In announcing its October 21 Orders, the CFPB publicly released a sample order representing the actual orders sent to the six technology firms. The language used in the sample order maintained the firewall between its market monitoring and enforcement activities, stating in relevant part:

This is a market-monitoring order issued under Section 1022(c)(1) & (4) of the Dodd-Frank Act… It is not a supervisory order …, nor is it being issued under section 1052 of the Dodd-Frank Act.

By contrast, the sample order released in connection with CFPB’s announcement of the December 16 Orders to the five BNPL providers lacks the language acknowledging that the order is not being issued under Section 1052, and only states in relevant part:

This is a market-monitoring order issued under Section 1022(c)(1) & (4) of the Dodd-Frank Act… It is not a supervisory order.

Also, the December 16 sample order contains new language not present in the October 21 sample order, stating:

The Bureau reserves the right to use the information for any purpose permitted by law.

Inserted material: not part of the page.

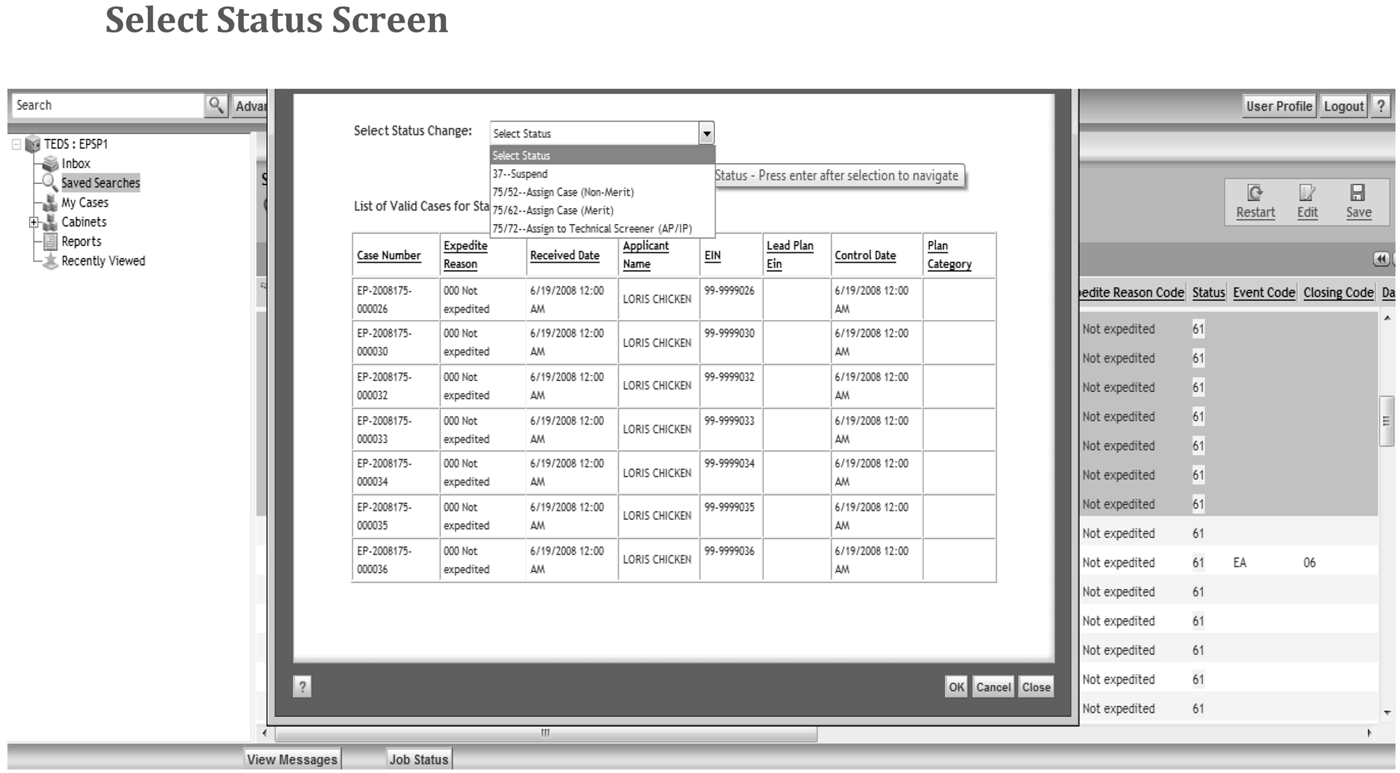Click the search magnifier icon
This screenshot has height=773, width=1400.
[216, 106]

Read together, these two changes suggest that the CFPB intends to remove the firewall between its market monitoring and enforcement functions and could use the information collected from the BNPL providers pursuant to the December 16 Orders to build enforcement cases. If so, this development could be considered an attempted end-run around the procedural safeguards established by Congress in Section 1052 of the Dodd-Frank Act. The CFPB can, if it wishes, provide express procedural safeguards within the orders that are equivalent to the types provided in Section 1052 or by agencies like the FTC in similar circumstances, but it has elected not to do so at this time. Recipients of future 1022(c)(4) orders should be mindful of this development in their responses to the CFPB.